Review ArticleVolume 12, Issue 8, April 2019

JOURNAL:JACC Cardiovasc Interv. Article Link

Utility and Challenges of an Early Invasive Strategy in Patients Resuscitated From Out-of-Hospital Cardiac Arrest

JC Jentzer, J Herrmann, A Prasad et al. Keywords: coronary angiography; coronary artery disease; myocardial infarction; percutaneous coronary intervention; revascularization

ABSTRACT

Out-of-hospital cardiac arrest (OHCA) is frequently triggered by acute myocardial ischemia. Coronary angiography is an important component of post-resuscitation care for patients with OHCA without an evident noncardiac cause, to identify underlying coronary artery disease and allow revascularization. Most patients undergoing coronary angiography after OHCA have obstructive coronary artery disease, and nearly one-half of patients have acute coronary occlusion.

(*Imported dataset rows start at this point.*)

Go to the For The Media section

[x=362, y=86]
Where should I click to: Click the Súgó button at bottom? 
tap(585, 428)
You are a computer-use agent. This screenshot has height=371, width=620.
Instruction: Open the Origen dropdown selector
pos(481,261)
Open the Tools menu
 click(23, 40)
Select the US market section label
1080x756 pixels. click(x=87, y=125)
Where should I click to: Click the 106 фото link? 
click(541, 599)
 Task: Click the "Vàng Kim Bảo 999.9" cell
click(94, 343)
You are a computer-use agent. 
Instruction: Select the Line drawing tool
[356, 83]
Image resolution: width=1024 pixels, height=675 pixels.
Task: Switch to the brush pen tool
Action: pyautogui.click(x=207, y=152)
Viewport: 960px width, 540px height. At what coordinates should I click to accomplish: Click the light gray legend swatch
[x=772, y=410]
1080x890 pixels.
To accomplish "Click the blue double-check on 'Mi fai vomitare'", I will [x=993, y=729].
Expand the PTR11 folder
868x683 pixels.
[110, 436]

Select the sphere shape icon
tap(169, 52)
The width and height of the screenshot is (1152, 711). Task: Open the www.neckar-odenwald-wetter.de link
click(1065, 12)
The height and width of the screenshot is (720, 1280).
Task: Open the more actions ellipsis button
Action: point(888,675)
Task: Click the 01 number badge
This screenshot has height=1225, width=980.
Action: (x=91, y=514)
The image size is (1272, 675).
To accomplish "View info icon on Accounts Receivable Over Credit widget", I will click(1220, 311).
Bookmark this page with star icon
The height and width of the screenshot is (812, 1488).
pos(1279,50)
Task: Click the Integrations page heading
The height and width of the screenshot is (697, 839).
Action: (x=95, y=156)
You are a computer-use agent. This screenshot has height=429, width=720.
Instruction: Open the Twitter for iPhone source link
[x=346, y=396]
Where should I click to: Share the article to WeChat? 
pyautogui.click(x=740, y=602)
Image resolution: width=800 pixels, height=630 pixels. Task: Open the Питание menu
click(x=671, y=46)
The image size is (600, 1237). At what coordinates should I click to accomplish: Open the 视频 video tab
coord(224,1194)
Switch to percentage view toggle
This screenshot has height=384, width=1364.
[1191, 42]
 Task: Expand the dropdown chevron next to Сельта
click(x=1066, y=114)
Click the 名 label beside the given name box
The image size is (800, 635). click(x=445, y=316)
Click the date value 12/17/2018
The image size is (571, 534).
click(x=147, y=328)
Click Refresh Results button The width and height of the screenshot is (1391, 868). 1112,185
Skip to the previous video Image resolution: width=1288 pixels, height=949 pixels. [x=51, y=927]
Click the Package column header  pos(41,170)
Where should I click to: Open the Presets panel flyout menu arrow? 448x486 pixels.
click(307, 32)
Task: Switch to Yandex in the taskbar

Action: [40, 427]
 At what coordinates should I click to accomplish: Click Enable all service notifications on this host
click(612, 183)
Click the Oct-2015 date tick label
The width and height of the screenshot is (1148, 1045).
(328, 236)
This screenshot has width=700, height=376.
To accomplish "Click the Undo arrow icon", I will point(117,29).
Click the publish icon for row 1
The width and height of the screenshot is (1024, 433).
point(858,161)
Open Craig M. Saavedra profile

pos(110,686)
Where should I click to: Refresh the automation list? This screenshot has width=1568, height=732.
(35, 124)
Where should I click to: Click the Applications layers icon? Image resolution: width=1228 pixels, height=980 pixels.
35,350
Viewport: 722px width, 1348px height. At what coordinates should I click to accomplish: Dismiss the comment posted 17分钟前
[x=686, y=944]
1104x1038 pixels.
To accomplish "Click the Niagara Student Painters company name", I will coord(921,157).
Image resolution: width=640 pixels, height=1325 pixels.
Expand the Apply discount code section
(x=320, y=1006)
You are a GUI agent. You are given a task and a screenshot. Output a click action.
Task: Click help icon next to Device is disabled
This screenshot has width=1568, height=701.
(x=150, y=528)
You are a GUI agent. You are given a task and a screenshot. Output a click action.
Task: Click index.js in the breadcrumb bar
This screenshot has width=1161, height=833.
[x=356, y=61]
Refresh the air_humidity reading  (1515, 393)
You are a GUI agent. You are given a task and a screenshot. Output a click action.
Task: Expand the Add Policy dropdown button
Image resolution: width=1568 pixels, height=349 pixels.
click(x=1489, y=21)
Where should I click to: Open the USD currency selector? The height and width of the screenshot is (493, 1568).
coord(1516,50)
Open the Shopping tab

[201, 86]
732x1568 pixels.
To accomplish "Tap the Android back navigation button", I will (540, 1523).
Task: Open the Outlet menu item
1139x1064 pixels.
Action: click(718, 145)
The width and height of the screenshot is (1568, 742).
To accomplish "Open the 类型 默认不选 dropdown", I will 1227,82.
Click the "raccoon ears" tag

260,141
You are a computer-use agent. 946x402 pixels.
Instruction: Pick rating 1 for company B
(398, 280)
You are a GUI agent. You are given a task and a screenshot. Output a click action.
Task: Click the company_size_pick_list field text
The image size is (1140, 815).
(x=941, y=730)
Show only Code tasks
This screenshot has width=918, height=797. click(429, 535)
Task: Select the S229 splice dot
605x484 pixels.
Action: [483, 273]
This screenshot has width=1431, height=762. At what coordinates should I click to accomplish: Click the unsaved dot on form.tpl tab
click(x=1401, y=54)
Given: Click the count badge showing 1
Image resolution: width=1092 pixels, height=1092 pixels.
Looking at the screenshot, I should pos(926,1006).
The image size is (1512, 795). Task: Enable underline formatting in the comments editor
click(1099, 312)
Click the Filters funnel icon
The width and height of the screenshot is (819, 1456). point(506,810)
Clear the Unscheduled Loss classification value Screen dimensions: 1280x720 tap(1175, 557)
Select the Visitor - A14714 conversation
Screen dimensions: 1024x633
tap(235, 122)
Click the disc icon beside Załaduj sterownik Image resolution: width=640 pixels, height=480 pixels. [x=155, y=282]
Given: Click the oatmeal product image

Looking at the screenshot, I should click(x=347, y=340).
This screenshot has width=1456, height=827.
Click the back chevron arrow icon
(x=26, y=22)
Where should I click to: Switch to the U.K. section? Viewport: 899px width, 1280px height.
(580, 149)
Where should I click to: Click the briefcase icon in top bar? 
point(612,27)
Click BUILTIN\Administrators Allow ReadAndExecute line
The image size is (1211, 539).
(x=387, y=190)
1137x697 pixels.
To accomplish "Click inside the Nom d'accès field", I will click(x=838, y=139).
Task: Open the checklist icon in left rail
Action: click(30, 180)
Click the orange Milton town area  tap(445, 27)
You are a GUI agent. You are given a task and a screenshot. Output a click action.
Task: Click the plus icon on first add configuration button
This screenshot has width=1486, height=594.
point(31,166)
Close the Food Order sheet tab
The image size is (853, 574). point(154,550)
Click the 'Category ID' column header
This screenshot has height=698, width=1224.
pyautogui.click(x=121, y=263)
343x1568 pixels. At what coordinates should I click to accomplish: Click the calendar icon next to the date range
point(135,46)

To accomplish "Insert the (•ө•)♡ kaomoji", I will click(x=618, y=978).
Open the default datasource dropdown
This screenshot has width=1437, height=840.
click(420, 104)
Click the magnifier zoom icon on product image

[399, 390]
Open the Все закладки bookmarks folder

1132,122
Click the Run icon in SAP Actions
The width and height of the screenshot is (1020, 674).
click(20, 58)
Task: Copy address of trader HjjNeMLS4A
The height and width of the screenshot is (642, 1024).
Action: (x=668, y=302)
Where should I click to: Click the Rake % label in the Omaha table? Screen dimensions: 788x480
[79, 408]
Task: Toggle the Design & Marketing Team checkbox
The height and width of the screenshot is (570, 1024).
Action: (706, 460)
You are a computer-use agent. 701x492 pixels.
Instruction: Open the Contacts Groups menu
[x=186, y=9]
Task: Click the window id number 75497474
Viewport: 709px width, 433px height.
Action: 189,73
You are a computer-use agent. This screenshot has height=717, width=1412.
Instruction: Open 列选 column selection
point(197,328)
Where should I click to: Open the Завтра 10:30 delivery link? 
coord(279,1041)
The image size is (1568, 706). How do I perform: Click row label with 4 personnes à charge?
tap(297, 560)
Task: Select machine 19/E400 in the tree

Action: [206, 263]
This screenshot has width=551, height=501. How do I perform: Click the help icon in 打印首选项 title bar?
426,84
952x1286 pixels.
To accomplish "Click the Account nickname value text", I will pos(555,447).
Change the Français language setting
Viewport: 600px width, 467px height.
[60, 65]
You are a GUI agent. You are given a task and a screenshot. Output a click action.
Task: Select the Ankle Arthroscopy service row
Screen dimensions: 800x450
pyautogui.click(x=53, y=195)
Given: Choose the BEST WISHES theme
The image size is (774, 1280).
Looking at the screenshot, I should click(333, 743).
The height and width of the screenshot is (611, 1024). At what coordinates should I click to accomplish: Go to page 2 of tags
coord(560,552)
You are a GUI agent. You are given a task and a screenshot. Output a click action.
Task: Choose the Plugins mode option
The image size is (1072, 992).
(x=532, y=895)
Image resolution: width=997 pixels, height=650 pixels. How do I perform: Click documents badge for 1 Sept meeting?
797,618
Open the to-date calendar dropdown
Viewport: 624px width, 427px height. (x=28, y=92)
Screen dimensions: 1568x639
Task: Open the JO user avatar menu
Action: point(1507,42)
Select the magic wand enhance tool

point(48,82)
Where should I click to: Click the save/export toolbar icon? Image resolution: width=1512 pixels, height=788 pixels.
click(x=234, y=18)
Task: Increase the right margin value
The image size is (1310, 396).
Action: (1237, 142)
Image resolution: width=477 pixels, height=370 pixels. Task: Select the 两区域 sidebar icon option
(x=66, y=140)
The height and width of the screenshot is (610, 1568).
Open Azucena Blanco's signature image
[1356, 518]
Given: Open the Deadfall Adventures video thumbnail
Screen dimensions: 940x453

Early coronary angiography and percutaneous coronary intervention after OHCA have been associated with improved survival in observational studies, but these studies demonstrate selection bias, and randomized trials are lacking. Selection of patients for coronary angiography after OHCA can be challenging, particularly in comatose patients whose outcomes are driven primarily by anoxic brain injury. As for other patients with acute coronary syndromes, patients with ST-segment elevation after OHCA have a high probability of acute coronary occlusion warranting emergent coronary angiography. Patients with cardiogenic shock after OHCA are a high-risk population also requiring emergent coronary angiography. Among patients in stable condition after OHCA without ST-segment elevation, other clinical predictors can be used to identify those needing early coronary angiography to identify obstructive coronary artery disease. Despite the challenges with early neurological prognostication in comatose patients with OHCA, those with multiple objective markers of poor prognosis appear less likely to benefit from revascularization, and early coronary angiography may be reasonably deferred in appropriately selected patients meeting these criteria. The authors propose an algorithm to guide patient selection for coronary angiography after OHCA that combines clinical predictors of acute coronary occlusion and early clinical predictors of severe brain injury.